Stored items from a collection
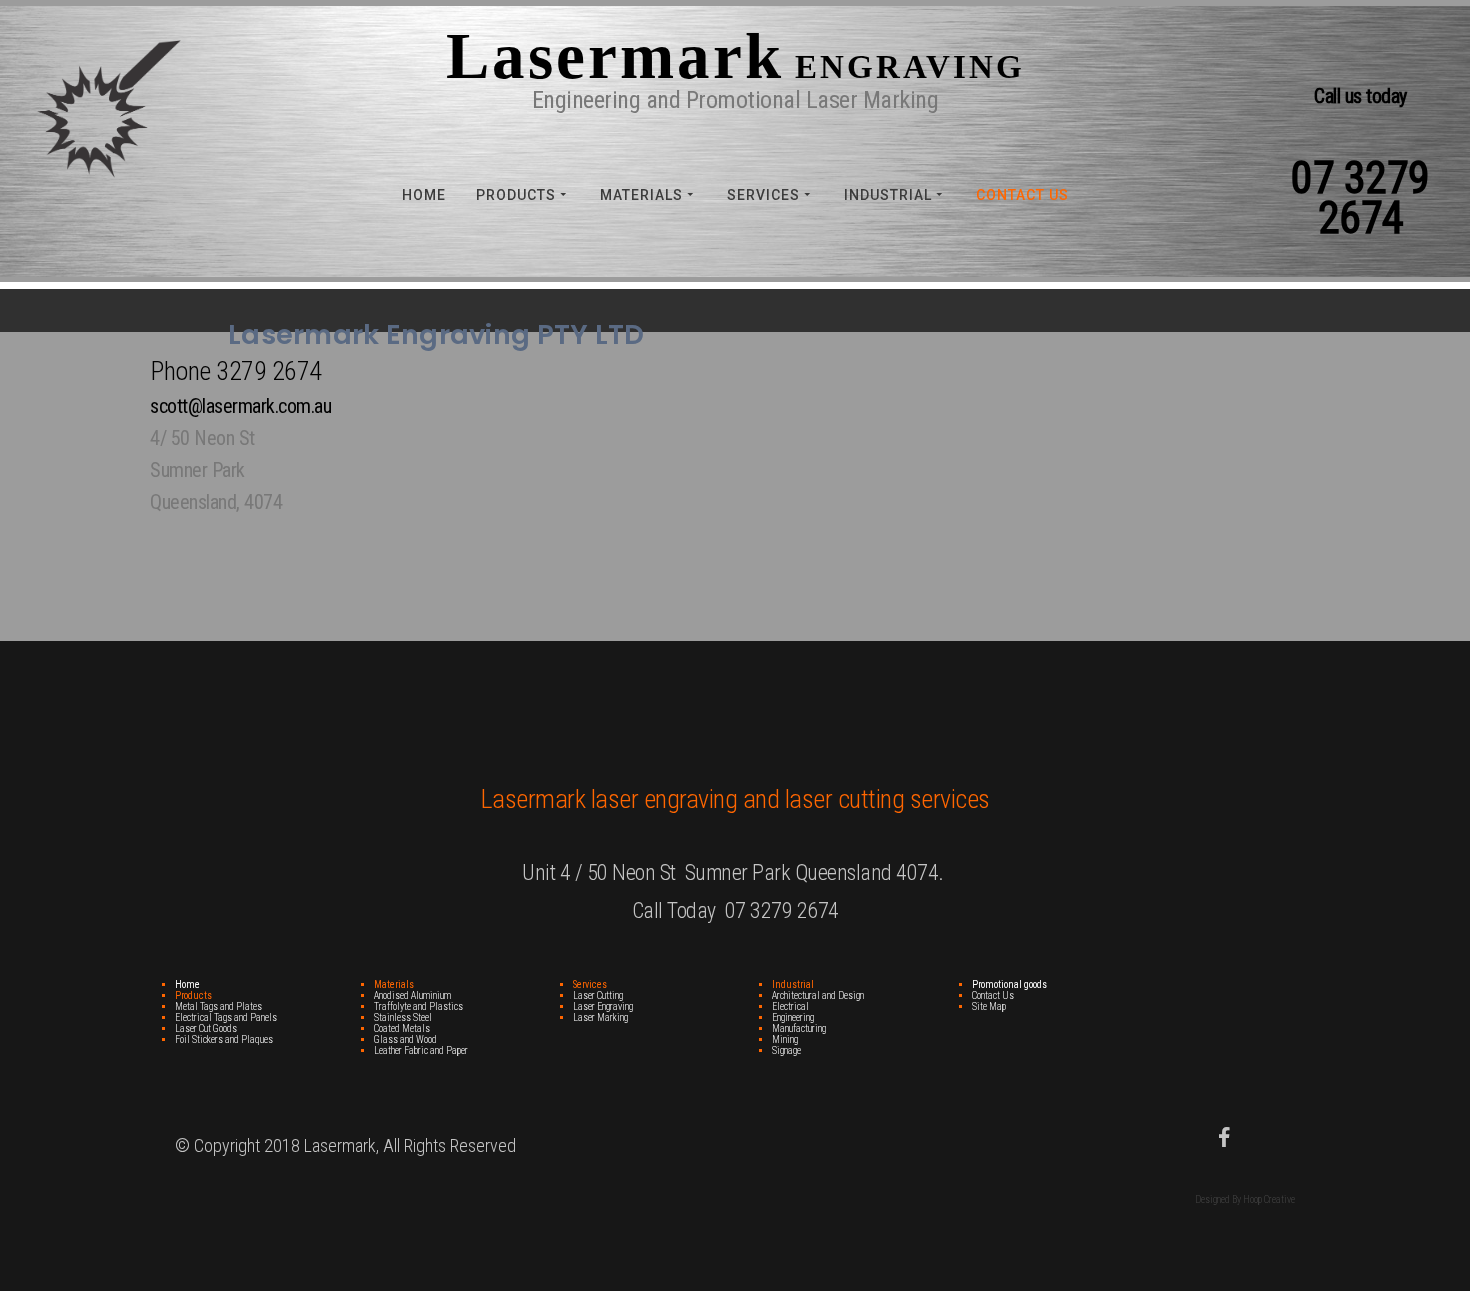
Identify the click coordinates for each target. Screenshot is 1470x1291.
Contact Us (1022, 195)
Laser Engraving (603, 1006)
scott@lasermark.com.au (240, 406)
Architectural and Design (818, 995)
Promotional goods (1009, 984)
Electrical (790, 1006)
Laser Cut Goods (206, 1028)
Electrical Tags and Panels (226, 1017)
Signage (786, 1050)
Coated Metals (402, 1028)
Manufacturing (799, 1028)
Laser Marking (600, 1017)
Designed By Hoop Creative (1245, 1199)
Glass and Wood (405, 1039)
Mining (785, 1039)
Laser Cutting (598, 995)
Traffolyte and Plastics (418, 1006)
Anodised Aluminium (412, 995)
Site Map (989, 1006)
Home (424, 195)
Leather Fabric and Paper (421, 1050)
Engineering (793, 1017)
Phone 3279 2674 (236, 371)
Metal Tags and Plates (218, 1006)
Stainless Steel (403, 1017)
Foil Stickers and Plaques (224, 1039)
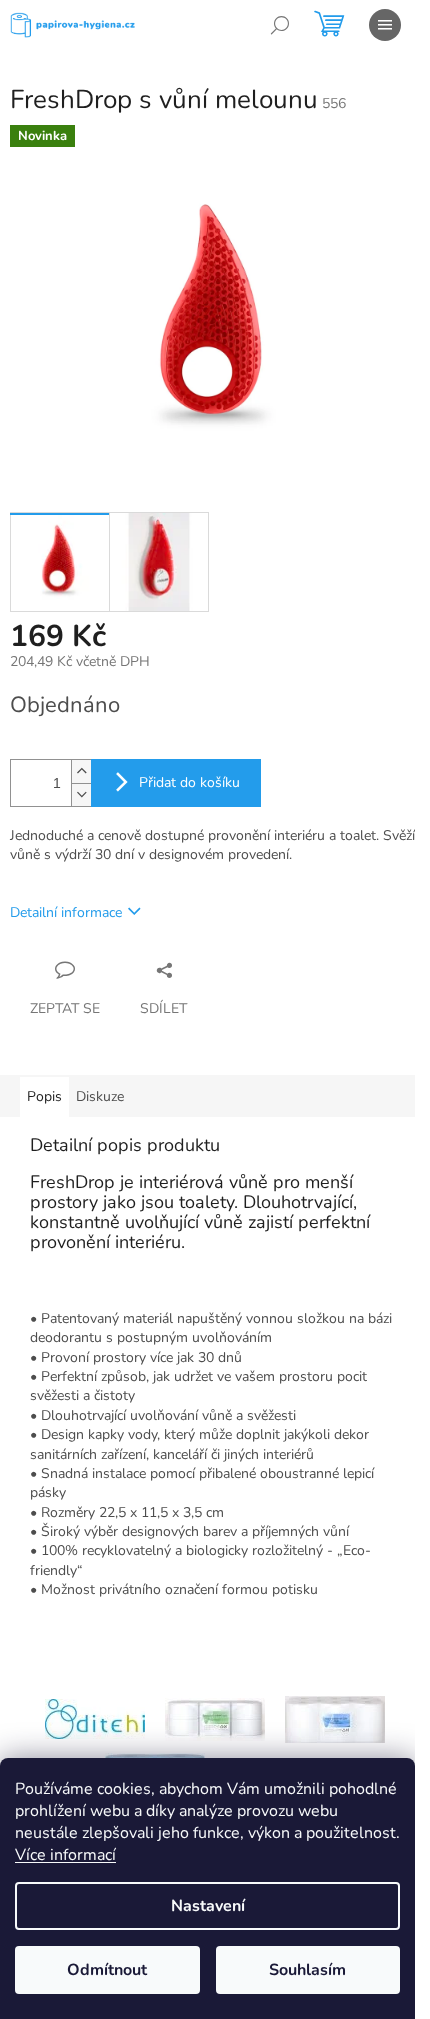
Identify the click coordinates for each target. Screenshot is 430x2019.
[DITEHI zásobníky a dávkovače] (95, 1718)
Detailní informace (66, 912)
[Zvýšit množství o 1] (81, 771)
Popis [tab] (44, 1096)
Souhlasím (307, 1970)
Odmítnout (107, 1970)
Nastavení (208, 1906)
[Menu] (385, 25)
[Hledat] (280, 25)
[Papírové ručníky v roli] (335, 1718)
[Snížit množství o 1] (81, 794)
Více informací (65, 1855)
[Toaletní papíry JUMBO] (215, 1718)
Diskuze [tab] (100, 1096)
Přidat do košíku (189, 782)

WHAT NEEDS TO BE DONE
Start with the line above that contains "Electrical Tags and Panels (226, 1017)" and end with the line that contains "Metal Tags and Plates (218, 1006)". Write out those lines exactly, and only those.

TASK RESULT
Electrical Tags and Panels (226, 1017)
Signage (786, 1050)
Coated Metals (402, 1028)
Manufacturing (799, 1028)
Laser Marking (600, 1017)
Designed By Hoop Creative (1245, 1199)
Glass and Wood (405, 1039)
Mining (785, 1039)
Laser Cutting (598, 995)
Traffolyte and Plastics (418, 1006)
Anodised Aluminium (412, 995)
Site Map (989, 1006)
Home (424, 195)
Leather Fabric and Paper (421, 1050)
Engineering (793, 1017)
Phone 3279 2674 (236, 371)
Metal Tags and Plates (218, 1006)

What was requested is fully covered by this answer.